En rembobinant ces quarante années, l’historien constate la fin de non-recevoir opposée « à l’envie d’intégration de cette jeunesse des banlieues dans la société française. Ça s’est dégradé très vite : en 1989, c’est l’affaire du foulard. En 1990, ce sont les premières émeutes urbaines généralisées à la France entière, puis il y a la réforme du code de la nationalité. Dès les années 1990, les modèles ne sont plus en France, avec une importation du conflit israélo-palestinien. On a parlé d’intifada des banlieues ».
Dans la marche blanche de Nanterre, au lendemain de la mort de Nahel
Pour Thibault Tellier, lui-même élu divers droite d’une commune de l’agglomération lilloise, la gauche française n’a pas su « produire un discours en résonance avec les attentes de ces quartiers, tout en rappelant le cadre républicain qui est le nôtre ». Le politologue estime ainsi qu’est vouée à l’échec la stratégie électorale de la France insoumise, qui « s’adresse à une population d’origine étrangère qui ne se reconnaît pas dans les fondamentaux et les valeurs de la gauche française ».Aujourd’hui, des investissements massifs ont permis à la Cité des 4.000 d’être « reliée au centre de Paris en douze minutes ». En 2021, Emmanuel Macron disait de la Seine-Saint-Denis qu’il ne manquait « que la mer pour que ce soit la Californie ». Force est de constater qu’il doit encore manquer un peu de volonté politique. Le Rassemblement national a annoncé que, s’il accédait au pouvoir, il mettrait ailleurs « les milliards d’euros dépensés depuis près de 40 ans » dans la politique de la ville.Thibault Tellier n’y voit qu’une manière d’aggraver la situation, alors que, selon lui, les secousses provoquées par la mort de Nahel l’an dernier ne peuvent même plus être raccrochées à la question des banlieues : c’est « la cohésion de la société française » qui est aujourd’hui compromise.

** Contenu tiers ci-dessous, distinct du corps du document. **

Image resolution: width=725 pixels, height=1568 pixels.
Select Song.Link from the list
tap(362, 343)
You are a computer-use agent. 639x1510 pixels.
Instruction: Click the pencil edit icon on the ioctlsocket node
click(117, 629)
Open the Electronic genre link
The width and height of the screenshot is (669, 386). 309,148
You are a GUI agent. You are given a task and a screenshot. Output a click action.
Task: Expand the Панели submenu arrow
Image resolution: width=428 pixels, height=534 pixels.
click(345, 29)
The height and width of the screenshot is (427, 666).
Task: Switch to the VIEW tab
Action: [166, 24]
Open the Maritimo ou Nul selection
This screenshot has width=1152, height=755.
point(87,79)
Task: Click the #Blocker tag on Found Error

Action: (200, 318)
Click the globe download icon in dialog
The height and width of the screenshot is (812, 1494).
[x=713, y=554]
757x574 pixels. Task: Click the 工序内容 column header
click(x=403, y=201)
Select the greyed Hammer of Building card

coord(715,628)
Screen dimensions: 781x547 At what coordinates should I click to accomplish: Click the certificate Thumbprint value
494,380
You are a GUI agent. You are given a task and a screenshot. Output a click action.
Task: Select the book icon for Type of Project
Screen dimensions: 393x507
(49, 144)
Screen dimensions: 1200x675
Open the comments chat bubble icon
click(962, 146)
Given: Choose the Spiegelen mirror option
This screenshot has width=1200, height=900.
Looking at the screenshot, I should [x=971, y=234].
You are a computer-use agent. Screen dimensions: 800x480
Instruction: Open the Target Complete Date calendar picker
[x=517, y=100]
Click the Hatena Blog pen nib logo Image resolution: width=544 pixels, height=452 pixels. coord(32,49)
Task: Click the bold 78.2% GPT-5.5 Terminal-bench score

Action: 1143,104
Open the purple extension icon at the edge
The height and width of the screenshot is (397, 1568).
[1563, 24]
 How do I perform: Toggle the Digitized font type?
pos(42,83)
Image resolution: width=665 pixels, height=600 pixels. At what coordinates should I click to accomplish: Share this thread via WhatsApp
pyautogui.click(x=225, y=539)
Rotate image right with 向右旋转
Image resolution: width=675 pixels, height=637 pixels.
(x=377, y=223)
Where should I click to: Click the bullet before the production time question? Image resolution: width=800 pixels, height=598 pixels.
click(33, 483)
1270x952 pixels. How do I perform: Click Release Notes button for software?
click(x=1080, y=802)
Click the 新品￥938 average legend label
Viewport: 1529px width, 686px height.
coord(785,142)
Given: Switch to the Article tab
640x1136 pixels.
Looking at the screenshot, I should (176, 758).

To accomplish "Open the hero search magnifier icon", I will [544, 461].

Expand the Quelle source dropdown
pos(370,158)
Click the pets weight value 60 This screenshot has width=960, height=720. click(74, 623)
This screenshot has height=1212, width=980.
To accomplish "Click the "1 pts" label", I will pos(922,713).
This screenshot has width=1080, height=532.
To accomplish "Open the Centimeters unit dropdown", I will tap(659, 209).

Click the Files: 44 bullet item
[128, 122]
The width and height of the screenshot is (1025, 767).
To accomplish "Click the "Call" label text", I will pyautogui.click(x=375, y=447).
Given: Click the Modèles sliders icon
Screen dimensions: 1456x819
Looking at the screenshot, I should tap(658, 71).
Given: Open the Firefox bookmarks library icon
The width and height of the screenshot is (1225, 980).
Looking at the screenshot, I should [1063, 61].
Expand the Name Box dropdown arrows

En 1983, l’irruption de l’extrême droite dans un exécutif localDans son livre-enquête L’enfant de la Courneuve (Michalon-Polars réels), l’historien réexamine les pièces de l’« affaire Toufik ». C’est bien l’examen de tous les « éléments de contexte » qui donne tout son sens à cette enquête. La cité des 4.000 est dès cette époque un symbole de l’échec des choix urbains des Trente Glorieuses. Achevés en 1962, ces 4.100 logements construits à la va-vite « n’ont jamais incarné d’espoir résidentiel. L’intervalle entre la construction et la dégradation a été extrêmement bref », pointe l’auteur. Qui recense aussi le propos visionnaire du maire de Grenoble Hubert Dubedout (PS) : « Qu’on le veuille ou non, nous sommes rentrés dans une société multiraciale, et avant, espérons-le, l’intégration de la troisième génération, cette période intermédiaire sera très difficile ». Thibault Tellier signale d’autres « alertes » sur une situation explosive, dont celle de Françoise Gaspard, maire de Dreux (Eure-et-Loir) entre 1977 et 1983. Cette élue socialiste se fera ravir la mairie cette année-là par une alliance entre la droite et le Front National. Son secrétaire général, Jean-Pierre Stirbois, devient premier-adjoint à Dreux. Une première accession au « pouvoir » local pour le FN.